Creíamos, en junio de 1994, que Pelé tenía razón: todos, desde el Presidente de la República hasta el bandido más temible, no sólo sospechábamos la buena noticia que había estado eludiendo a nuestro país en los demás terrenos de su vida, sino que teníamos el tiempo para ver cada uno de los partidos del mundial, y así había sido con los partidos de las eliminatorias. Ya era obvio que el negocio de la droga había servido a cientos de miles de perversa reivindicación social. Ya era evidente, en plena campaña presidencial, que el dinero del tráfico de drogas había llegado a todas las profesiones de la sociedad.

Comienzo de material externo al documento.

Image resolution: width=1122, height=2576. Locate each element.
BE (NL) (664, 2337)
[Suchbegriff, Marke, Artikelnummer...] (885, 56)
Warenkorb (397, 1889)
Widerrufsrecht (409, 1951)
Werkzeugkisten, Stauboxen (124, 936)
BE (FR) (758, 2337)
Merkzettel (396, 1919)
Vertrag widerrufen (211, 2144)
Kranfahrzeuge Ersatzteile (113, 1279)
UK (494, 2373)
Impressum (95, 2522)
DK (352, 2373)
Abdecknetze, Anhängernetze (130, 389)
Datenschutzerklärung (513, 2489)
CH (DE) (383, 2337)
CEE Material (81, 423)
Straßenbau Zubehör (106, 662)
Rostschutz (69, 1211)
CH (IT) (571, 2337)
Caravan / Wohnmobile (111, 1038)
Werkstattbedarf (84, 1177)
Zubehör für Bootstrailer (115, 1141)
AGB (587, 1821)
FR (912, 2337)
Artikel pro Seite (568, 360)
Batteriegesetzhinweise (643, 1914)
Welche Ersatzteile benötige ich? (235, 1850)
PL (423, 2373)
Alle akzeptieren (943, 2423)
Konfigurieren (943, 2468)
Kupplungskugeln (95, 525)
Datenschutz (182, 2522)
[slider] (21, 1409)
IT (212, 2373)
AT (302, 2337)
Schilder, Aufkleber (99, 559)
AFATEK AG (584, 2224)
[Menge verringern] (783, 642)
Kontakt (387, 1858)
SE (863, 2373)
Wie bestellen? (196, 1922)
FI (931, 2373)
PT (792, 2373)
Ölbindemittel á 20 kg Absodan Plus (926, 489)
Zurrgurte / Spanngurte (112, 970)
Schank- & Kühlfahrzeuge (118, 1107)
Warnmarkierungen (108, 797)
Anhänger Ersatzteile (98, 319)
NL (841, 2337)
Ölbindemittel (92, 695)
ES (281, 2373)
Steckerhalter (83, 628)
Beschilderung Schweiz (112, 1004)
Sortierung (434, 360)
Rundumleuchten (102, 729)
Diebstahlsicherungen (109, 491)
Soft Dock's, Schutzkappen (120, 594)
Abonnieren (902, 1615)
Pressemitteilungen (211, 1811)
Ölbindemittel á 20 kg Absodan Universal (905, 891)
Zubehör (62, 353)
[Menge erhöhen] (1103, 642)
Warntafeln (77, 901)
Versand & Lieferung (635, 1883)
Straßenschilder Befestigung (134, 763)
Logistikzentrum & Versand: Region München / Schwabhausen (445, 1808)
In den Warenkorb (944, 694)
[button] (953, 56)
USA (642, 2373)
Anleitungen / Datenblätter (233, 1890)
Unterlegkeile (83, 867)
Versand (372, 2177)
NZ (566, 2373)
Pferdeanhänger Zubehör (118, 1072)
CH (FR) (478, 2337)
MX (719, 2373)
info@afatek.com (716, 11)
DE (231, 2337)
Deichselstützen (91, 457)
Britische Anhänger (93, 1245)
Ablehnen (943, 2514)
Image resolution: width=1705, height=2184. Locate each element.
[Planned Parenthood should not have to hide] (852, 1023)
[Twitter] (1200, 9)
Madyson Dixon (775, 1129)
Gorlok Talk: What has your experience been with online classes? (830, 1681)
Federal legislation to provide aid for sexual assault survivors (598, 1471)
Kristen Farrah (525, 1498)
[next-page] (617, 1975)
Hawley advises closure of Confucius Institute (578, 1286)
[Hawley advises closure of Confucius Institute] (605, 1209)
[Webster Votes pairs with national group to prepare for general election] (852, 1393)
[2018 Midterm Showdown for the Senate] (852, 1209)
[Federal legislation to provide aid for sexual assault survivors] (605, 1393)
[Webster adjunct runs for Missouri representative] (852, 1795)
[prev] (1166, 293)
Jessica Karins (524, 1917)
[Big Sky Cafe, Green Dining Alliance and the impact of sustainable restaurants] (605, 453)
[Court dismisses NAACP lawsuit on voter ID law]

Era claro que los principales equipos colombianos eran de los capos de los carteles: de Gacha, de Rodríguez, de Escobar.

Y que luego de unos años de gloria ciclística, después de gritar el nombre del país para que Lucho Herrera conquistara el Alpe d’Huez, sólo nos quedaba el fútbol para probar que no éramos los mismos caracortadas que eran capaces de poner bombas en aviones comerciales, los mismos bigotudos sanguinarios de sangre fría que degollaban a la novia del protagonista en las películas de Hollywood.

Qué sucedió: que nuestra arrogancia perdió los dos primeros encuentros del campeonato que íbamos a ganar; que en el segundo partido, contra Estados Unidos, el jugador más confiable de la selección –el defensa Andrés Escobar– cometió un autogol digno de tragedia; que nuestra selección idolatrada, con su Tino, su Tren, su Barrabás que no le pasaban al teléfono al Presidente porque “para qué…”, fue eliminada del torneo que iba a probar que éramos lo que de verdad somos; que nuestra presentación en sociedad se vio empañada porque pronto vinieron las amenazas de muerte de los apostadores; que el defensa Escobar, de vuelta en Colombia, fue asesinado una madrugada por un grupo de borrachos que le gritaban “¡autogol!”.

Vino la depresión: un país en cama porque toda idealización cae sobre quien idealiza, porque –según explicó entonces el psicoanalista Simón Brainsky– “todos habíamos proyectado algo de nosotros mismos en el equipo colombiano”, “al derrumbarse el ideal todos nos derrumbamos un poco”, “se nos enturbió la esperanza con todas las amenazas de violencia que se dieron antes del segundo encuentro”, “y parece que no superamos el miedo a ganar”. Vino la depresión, claro, pero también la vergüenza profunda: ¿y ahora con qué palabras de qué lengua vamos a explicarle al mundo que aquí asesinan a quien comete un autogol?

Se cumple un aniversario poco mediático de esa pesadilla: 22 años. Los viejos hinchas han hecho el duelo, han guardado la memoria de Andrés Escobar y la de aquella selección radiante llena de pelucas, y han querido a la nueva selección desde antes de que hiciera un estupendo Mundial 2014. Los nuevos hinchas, que saben por YouTube y por sus padres lo que pasó en el Mundial de 1994, viven entusiasmados con el equipo de ahora, sí, aunque no sean genios autodestructivos sino simples cracks de buena fe, pero el sábado anterior no se perdieron la final de la Liga de Campeones: saben que cualquier cosa ha de pasar en un partido, saben de fútbol. Sus padres sufren por la estigmatización por ser de acá. Sus padres sufren porque acá no ha habido nación. Pero ellos no se sienten avergonzados ni orgullosos de ser colombianos.

Es, una vez más, Estados Unidos. Pero esta vez los que están en una campaña presidencial vergonzosa son ellos.

Es, una vez más, Colombia: en guerra, en mora de ponerse de acuerdo en las reglas de su juego para dejar de marcarse autogoles. Pero luego del escándalo de la Fifa, luego de que el expresidente de la Federación colombiana fuera sancionado de por vida, quién apuesta más de 50 mil pesos por la victoria, quién sufre por un jugador como por un hijo.